CORVALLIS, Ore. — Interested in growing native plants from seed, or in seed production? You’re not alone.

The demand for native plant seeds is expanding as farmers, gardeners and landowners seek hardy plants to create hedgerows, shore up creekside banks and ponds to prevent erosion, to attract wildlife or for water conservation and durability, according to the staff at the USDA Natural Resources Conservation Service Plant Materials Center in Corvallis.

Growing native plants from seed presents unique challenges and rewards, center staff and local conservation experts told more than 60 people who attended a recent workshop in Rickreall, Ore.

Most native grasses, sedges, rushes and forbs — or wildflowers — must be grown from seed; and, woody plants or shrubs can also be grown from seed, although dormant hardwood cuttings are also an option for some. A free guide to growing regional native plants is in a new 192-page book, “Native Seed Production Manual for the Pacific Northwest,” assembled by the Corvallis team, The manual provides seed production information on specific species of native grasses, forbs, sedges and rushes that grow in Western Oregon and Washington, based on two decades of native plant trials conducted in Corvallis and on federal lands.

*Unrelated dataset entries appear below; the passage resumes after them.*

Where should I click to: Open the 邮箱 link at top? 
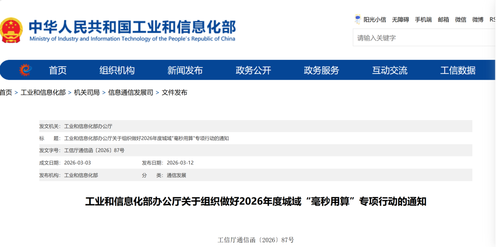(444, 20)
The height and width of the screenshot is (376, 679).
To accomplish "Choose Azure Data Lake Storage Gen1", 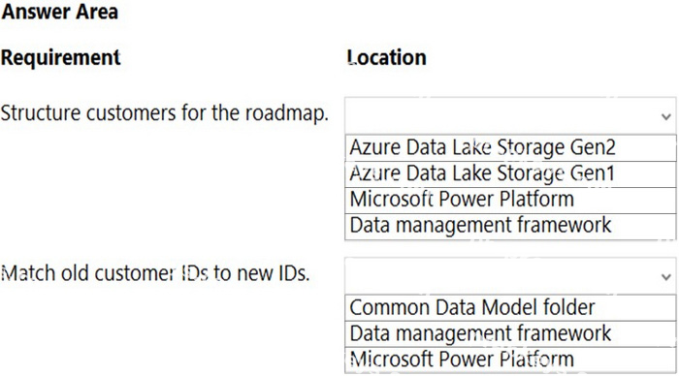I will [x=510, y=173].
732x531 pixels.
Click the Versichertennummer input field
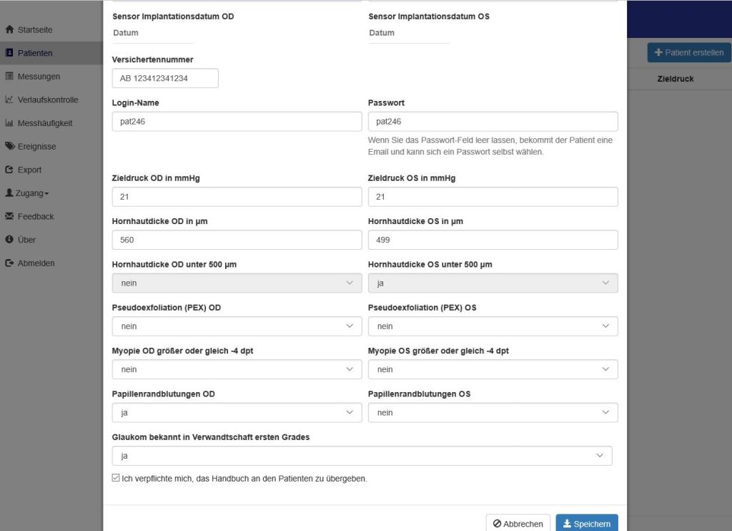[165, 78]

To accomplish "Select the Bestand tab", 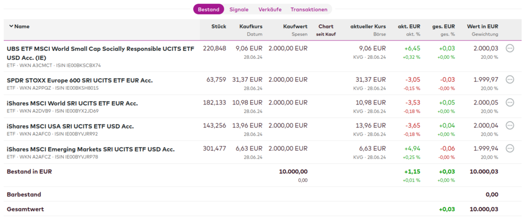I will point(208,9).
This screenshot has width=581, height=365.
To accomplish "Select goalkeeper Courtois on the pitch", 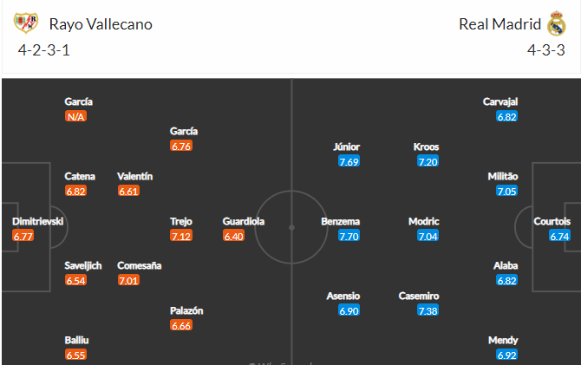I will pos(552,222).
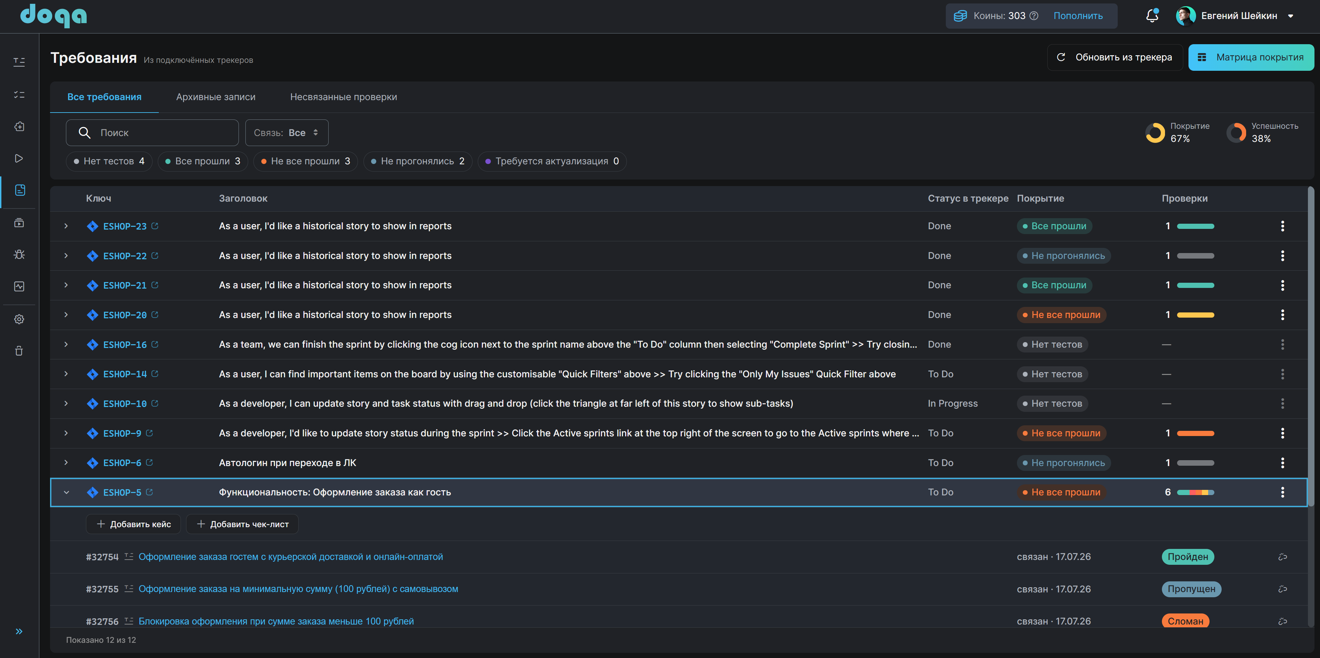Open notifications bell icon
This screenshot has width=1320, height=658.
1152,16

While it is primarily geared toward large-scale seed production, the book also includes information that could be useful to a backyard grower. The book also includes several pages of discussion and photos about equipment needed for large-scale production. Plant Materials Center and other agencies staff summarized native plant production from seed as follows:

• Choose your challenges. Not all native seeds are created equal. Some are easy to grow; others, not so much. Some seeds mature uniformly, making gathering a cinch. Others mature sporadically. And, unlike seeds bred for specific agricultural purposes, native seeds have a broad genetic base. The variety of native growth responses will test your creativity and possibly your patience. Choose the seeds that make sense for your soil, plot size, equipment and temperament.

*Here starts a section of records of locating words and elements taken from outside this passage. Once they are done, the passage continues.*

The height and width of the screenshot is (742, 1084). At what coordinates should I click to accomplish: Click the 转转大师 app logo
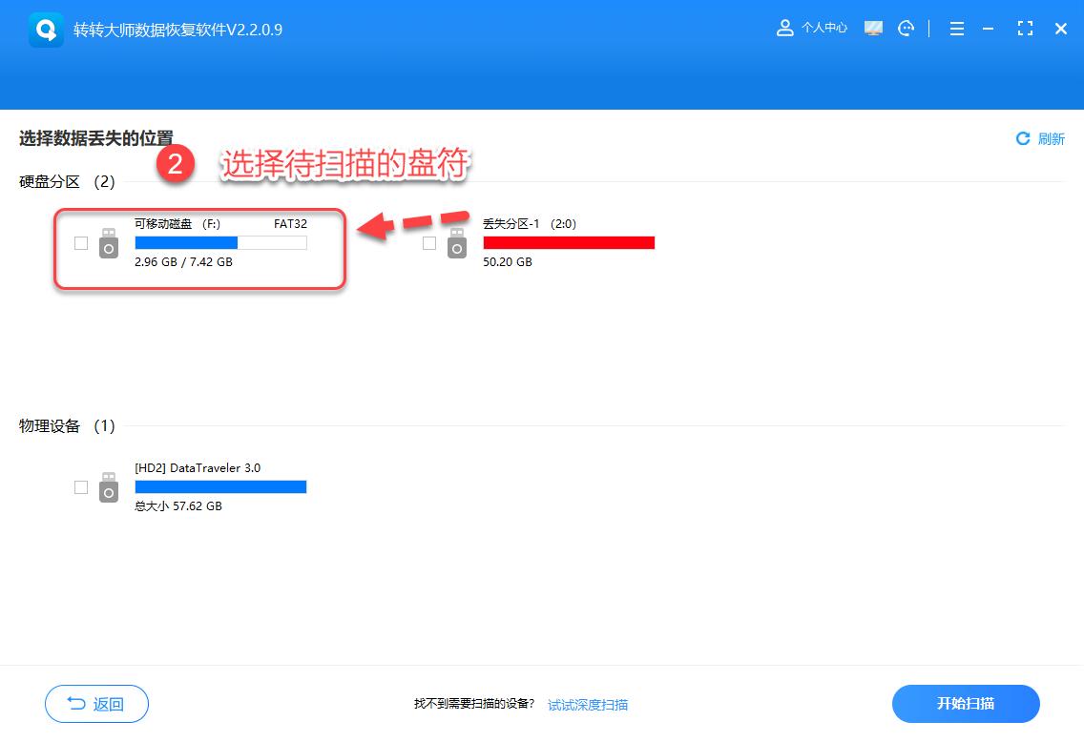(45, 28)
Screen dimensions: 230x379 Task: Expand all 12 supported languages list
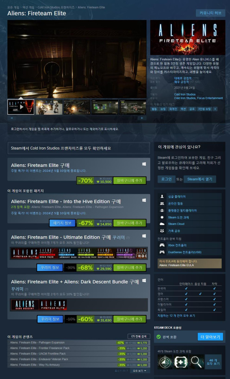176,316
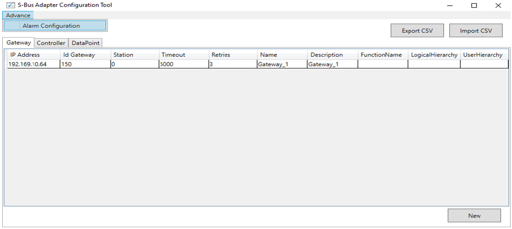The height and width of the screenshot is (229, 512).
Task: Switch to the DataPoint tab
Action: coord(85,43)
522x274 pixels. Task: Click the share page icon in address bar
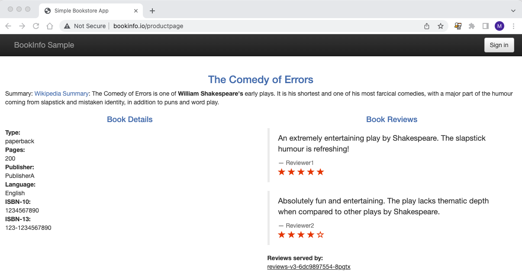(427, 26)
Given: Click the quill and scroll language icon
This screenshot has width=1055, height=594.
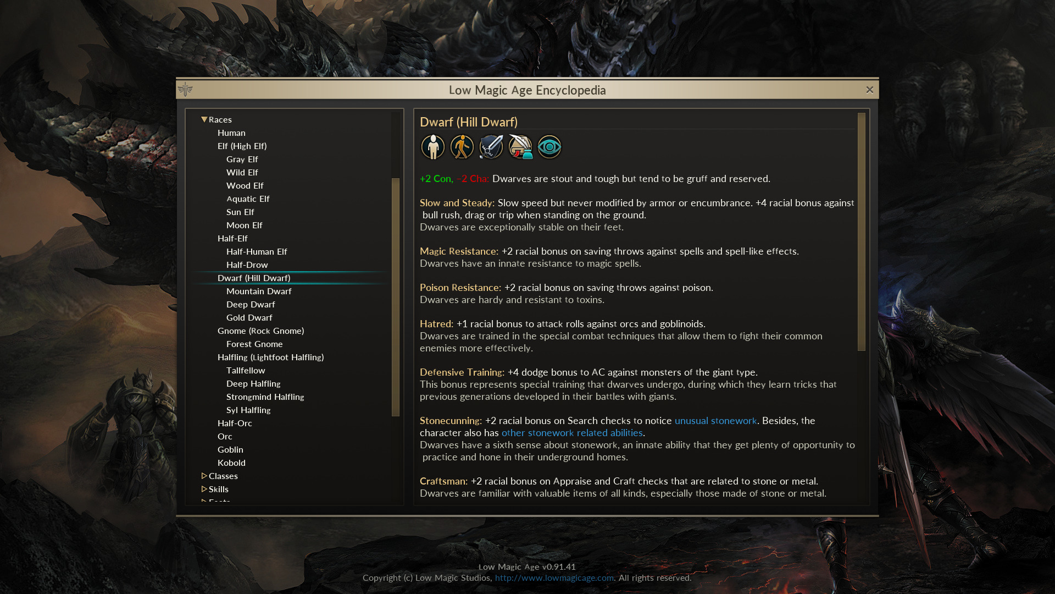Looking at the screenshot, I should pyautogui.click(x=520, y=147).
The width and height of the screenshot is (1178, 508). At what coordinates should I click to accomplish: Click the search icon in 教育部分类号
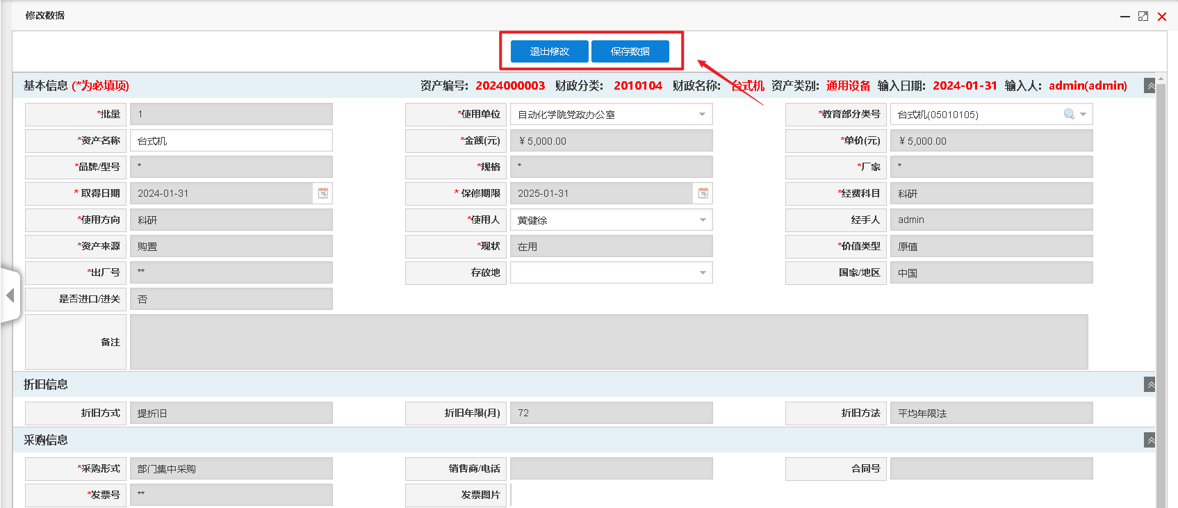point(1069,114)
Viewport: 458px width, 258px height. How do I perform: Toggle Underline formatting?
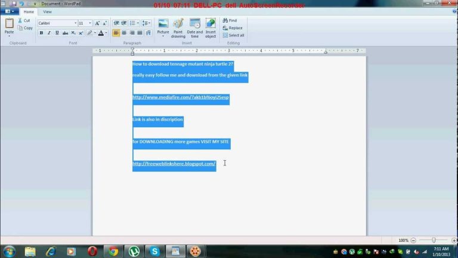[57, 33]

• Start with a reliable source of seed. Purchasing parent plants or seed from a reliable native plant nursery or nonprofit plant sale (soil and water conservation districts, watershed councils) are your best bet. If gathering your own seeds, be sure to identify the plant while the flowers or leaves are still intact. Extensive gathering on public property may require a permit. Private property — unless you own it — may require permission.

• Prepare your site. Be sure it is free of weeds, and protect it from predators. Most native grass or forb seeds are small, so should be sown shallowly. Native seeds are generally sown in the fall, before the rainy season. Western Oregon’s wet winters and dry summers are ideal for native seed production, which in many locations can be done without irrigation or special drying equipment.

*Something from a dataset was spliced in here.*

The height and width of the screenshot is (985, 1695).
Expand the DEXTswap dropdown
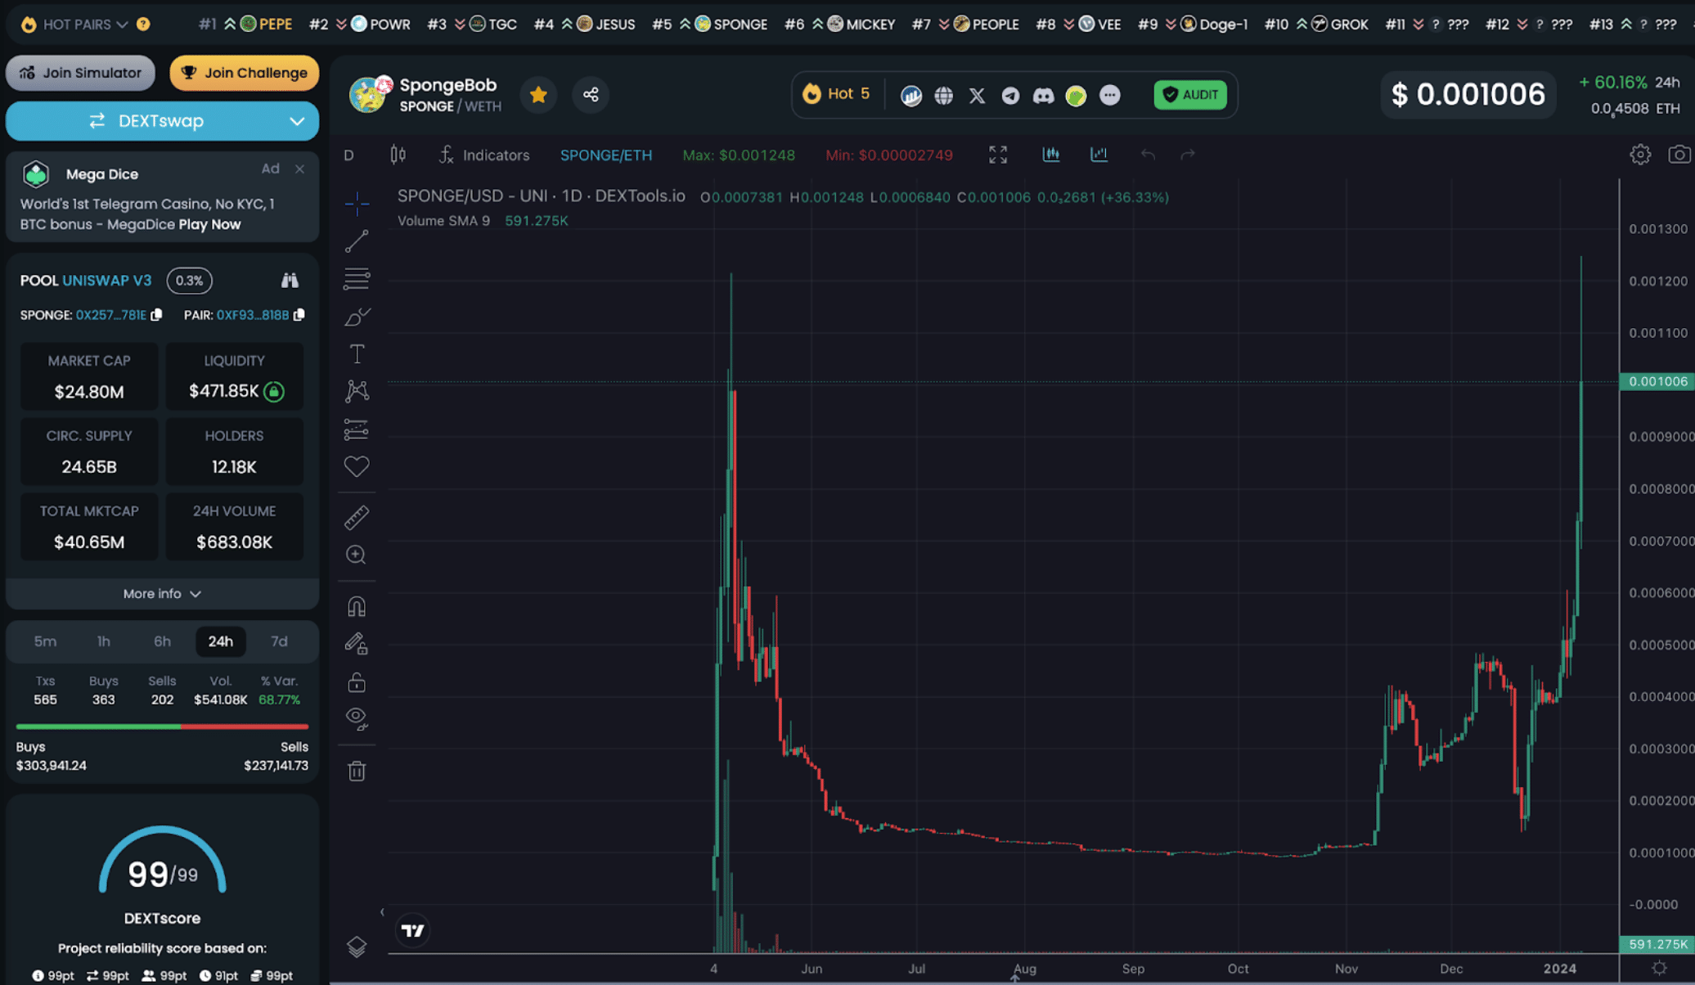point(296,121)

• If growing shrubs or tree seeds in pots, consider the size of the 1- or 2-year-old plant. D40 pots and potting soil (as opposed to native soil) work well for most shrubs and trees; smaller plugs or cone-tainers work well for grasses and wildflowers. Potted seedlings grown in sterile media will need some type of fertilizer to produce vigorous, healthy plants ready for fall transplanting. Grow outside, but shade in the summer. Keep moist. Quit watering and fertilizing in late fall, before out-planting.

• Most seeds will be brown and crispy when they are ready for harvest. Hand-harvesting is most efficient, but some equipment could be considered. Depending on the ultimate use of the seed, some seed cleaning (threshing, conditioning and screening) may be needed. Seeds of most species can be dried, then stored in a cool place, and will be viable for several years.